Soros realism does not imply the revival of the painterly realism of a paranoid nationalist type, evolved in most of the post-socialist societies in the 1980s and 1990s, nor is a crude variant of the socialist realism which established the artistic canons in the East in the 1930s, 40s, 50s and 60s. To the contrary, it implies smooth and subtle uniforming and setting the norms of the postmodern pluralism and multiculturalism as criteria of enlightened political liberalism expected in European societies at the turn of the century. The specific benefit from such approach is the shift from “restricted” (indeed elite) emancipation brought about by high and alternative art, to general social emancipation within the given local culture. For instance, post-structuralist theory and liberal values with “academic” or “museal” properties (and, certainly, a “minority intellectual” discourse), now “by means of” art become the discourse, taste and value of the “normal” culture embraced by the freshly emerging middle-intellectual level of the bourgeoisie and its public opinion (doxa). The specific disadvantage of such approach to art is imposition of “average transparence”, conceiving artistic and aesthetic aims as effects determined by culture. In other words, art of the young, marginal and those in transition acquires its “own” mobility ghetto with granted possibilities of survival and realization.[1]

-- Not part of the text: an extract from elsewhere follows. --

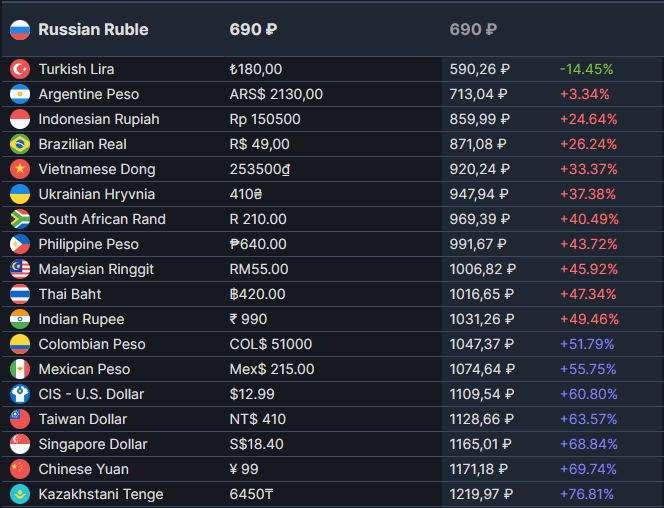The height and width of the screenshot is (508, 664).
Task: Select the Argentine flag icon
Action: [x=20, y=94]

The term Soros realism is controversial for the following reason: in fact, it refers to socially and politically engaged art, conceived throughout former Yugoslavia in the time of its dissolution in the 1990s. It affirmed positive values of the democratically ordered societies, like emancipation, multiculturalism, human rights and freedoms. In this way, it severely criticized the dominant ideology in the local context, namely: the rapid rise of nationalism as a reaction to the demise of the socialist-communist order and the value system it represented. According to its political-aesthetical premises, art termed as Soros-realist may be perceived as opposite to the nationalist art, and that encouraged by the state apparatuses in the communist and socialist times.

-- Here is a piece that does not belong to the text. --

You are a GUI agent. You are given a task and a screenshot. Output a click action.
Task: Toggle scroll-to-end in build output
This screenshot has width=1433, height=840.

On the other hand, all those artworks and actions were supported by the Soros Foundation through its centres for contemporary art, whose purpose was to support cultural-artistic projects which contributed to fashioning of a social ambience befitting a democratically ordered capitalist society. Soros centres provided an infrastructure for professionalization of the emerging artistic scene, through production and education of the artists and cultural workers. This education was different from that obtained in state academic institutions. But, in order to see their works produced and realized, the artists had to comply with the newly established ideological macro-framework.

Such art supported by organizations from the West, in a way approached “state art” of the communist and socialist times, but also the state art produced with a view to propagating nationalist ideas, although Soros realism (in terms of ideology it stood for) featured as its total antipode.

The political engagement was different, but the logic of the ‘commissions’ was the same.